INSTRUCTIONS TO FOLLOW
An exact copy of all the data is the required output.

RAW DATA
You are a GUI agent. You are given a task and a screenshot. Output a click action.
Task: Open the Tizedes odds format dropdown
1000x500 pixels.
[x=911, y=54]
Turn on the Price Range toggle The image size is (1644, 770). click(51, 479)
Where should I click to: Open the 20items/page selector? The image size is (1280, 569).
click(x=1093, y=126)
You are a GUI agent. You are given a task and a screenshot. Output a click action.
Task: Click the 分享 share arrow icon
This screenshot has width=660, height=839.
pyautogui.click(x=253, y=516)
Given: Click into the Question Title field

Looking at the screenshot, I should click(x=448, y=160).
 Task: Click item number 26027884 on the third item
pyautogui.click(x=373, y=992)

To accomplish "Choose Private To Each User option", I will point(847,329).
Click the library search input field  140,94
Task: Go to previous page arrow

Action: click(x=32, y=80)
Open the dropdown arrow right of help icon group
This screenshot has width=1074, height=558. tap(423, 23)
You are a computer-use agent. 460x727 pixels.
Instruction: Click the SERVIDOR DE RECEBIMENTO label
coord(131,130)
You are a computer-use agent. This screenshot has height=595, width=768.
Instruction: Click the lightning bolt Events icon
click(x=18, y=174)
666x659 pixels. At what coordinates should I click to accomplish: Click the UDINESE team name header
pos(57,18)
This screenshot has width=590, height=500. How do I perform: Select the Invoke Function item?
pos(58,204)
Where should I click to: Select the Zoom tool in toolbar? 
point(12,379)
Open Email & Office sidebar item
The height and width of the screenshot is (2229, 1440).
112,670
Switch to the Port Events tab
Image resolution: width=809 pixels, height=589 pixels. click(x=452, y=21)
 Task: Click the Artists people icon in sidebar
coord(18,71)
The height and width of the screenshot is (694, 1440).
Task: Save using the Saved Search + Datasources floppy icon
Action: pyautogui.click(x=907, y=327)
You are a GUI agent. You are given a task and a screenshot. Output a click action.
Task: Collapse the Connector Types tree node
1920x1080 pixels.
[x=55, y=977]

FINISHED EXERCISE
You are a GUI agent. You are given a task and a screenshot. Output a click action.
Task: Open the Tizedes odds format dropdown
1000x500 pixels.
[x=911, y=54]
Turn on the Price Range toggle The image size is (1644, 770). click(51, 479)
Where should I click to: Open the 20items/page selector? The image size is (1280, 569).
click(x=1093, y=126)
You are a GUI agent. You are given a task and a screenshot. Output a click action.
Task: Click the 分享 share arrow icon
This screenshot has width=660, height=839.
pyautogui.click(x=253, y=516)
Given: Click into the Question Title field

Looking at the screenshot, I should click(x=448, y=160).
 Task: Click item number 26027884 on the third item
pyautogui.click(x=373, y=992)

To accomplish "Choose Private To Each User option", I will point(847,329).
Click the library search input field  140,94
Task: Go to previous page arrow

Action: click(x=32, y=80)
Open the dropdown arrow right of help icon group
This screenshot has width=1074, height=558. tap(423, 23)
You are a computer-use agent. 460x727 pixels.
Instruction: Click the SERVIDOR DE RECEBIMENTO label
coord(131,130)
You are a computer-use agent. This screenshot has height=595, width=768.
Instruction: Click the lightning bolt Events icon
click(x=18, y=174)
666x659 pixels. At what coordinates should I click to accomplish: Click the UDINESE team name header
pos(57,18)
This screenshot has width=590, height=500. How do I perform: Select the Invoke Function item?
pos(58,204)
Where should I click to: Select the Zoom tool in toolbar? 
point(12,379)
Open Email & Office sidebar item
The height and width of the screenshot is (2229, 1440).
112,670
Switch to the Port Events tab
Image resolution: width=809 pixels, height=589 pixels. click(x=452, y=21)
 Task: Click the Artists people icon in sidebar
coord(18,71)
The height and width of the screenshot is (694, 1440).
Task: Save using the Saved Search + Datasources floppy icon
Action: pyautogui.click(x=907, y=327)
You are a GUI agent. You are given a task and a screenshot. Output a click action.
Task: Collapse the Connector Types tree node
1920x1080 pixels.
[x=55, y=977]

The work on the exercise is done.